"Lenocinio" es una hermosa palabra. Antes se empleaba más. Cuando los personajes de las novelas fácilmente se llamaban Eva. Eva es la protagonista de una plétora de novelas nunca publicadas.
"Plétora" es una palabra que Woody Allen considera elegante poner en boca de los personajes que claramente son su trasunto. Tal vez porque así sus labios despertarán un suspiro en los de alguna joven, recalco, joven, que puede cumplir sus anhelos románticos.
"Romanticismo" es un vocablo que Woody Allen no puede alcanzar a comprender. Su nacionalismo es un bastardo bravucón al que se le disculpa su osadía, larga como corta su edad.

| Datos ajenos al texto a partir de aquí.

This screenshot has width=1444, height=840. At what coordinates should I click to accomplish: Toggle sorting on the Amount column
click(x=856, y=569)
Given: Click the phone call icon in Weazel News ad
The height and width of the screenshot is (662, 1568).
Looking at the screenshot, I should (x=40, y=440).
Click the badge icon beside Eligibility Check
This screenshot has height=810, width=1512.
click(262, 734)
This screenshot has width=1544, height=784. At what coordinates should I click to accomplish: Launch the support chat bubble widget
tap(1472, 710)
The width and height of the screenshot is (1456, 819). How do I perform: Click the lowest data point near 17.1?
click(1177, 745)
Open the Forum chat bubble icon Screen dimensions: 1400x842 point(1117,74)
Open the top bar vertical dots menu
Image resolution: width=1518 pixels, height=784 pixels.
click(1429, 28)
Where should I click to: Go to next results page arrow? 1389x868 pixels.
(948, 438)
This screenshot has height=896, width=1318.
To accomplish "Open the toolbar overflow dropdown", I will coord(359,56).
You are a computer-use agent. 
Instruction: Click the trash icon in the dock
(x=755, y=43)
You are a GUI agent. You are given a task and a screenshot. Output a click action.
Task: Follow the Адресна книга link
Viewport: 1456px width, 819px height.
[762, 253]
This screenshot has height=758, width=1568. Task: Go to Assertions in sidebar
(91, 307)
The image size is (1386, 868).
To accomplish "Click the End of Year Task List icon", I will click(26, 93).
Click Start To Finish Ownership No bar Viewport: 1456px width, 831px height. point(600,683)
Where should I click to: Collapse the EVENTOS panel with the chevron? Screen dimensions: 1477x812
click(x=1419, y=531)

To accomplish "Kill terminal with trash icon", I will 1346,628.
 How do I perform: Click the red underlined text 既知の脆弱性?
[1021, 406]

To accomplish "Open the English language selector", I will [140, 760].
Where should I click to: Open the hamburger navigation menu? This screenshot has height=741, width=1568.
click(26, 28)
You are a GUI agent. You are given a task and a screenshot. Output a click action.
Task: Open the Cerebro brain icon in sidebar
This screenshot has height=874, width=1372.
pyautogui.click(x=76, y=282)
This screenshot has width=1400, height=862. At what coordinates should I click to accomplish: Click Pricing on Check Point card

"Trasunto" es, en cambio, una palabra que, creo, añado por precaución, pereza y modestia, no ha figurado nunca en sus películas. ¿Y por qué no, si de tal forma se celebra lo obvio? "Transunto" podría ser el título bajo el que se editase su filmografía completa, al igual que "Neumático" encabezaría el volumen que recogiese las opera magna de Amelie Nothomb.
La erudición de Woody Allen no se remonta a las declinaciones: el Old English se conformó en un pueblo de los alrededores de Wichita Falls, Texas, y jamás tuvo ninguna declinación. Allí Ortega y Gasset pasó a ser discípulo directo de Sócrates. Antes de Sócrates era el Verbo, como antes del celuloide fue el papiro. En esta misma localidad el oficio más antiguo del mundo fue llevado por Henry Ford a sus máximas cotas de eficiencia. Gracias a la mecanización de la cadena de montaje se logró un abaratamiento de los costes de producción sin precedentes que hizo que este lujo fuese democratizado. Una mujer que practique este arte de forma autónoma es considerada una artesana y puede llegar a vender sus creaciones a precios exorbitados. En ningún apartamento con vistas a Central Park ha entrado nunca un objeto producido en serie pero entre los ornamento dorados y bajo los techos tan altos como las pretensiones de clase bien cabe alguna excentricidad adquirida durante algún -por supuesto- romántico viaje a Europa, donde sabemos que estas artesanas abundan. Para preservar el misterio los anfitriones se cuidan mucho de revelar si se trata de Europa, encantador pueblo fronterizo del sureste de Alaska; Europa, el continente; o Europa, la luna de Júpiter.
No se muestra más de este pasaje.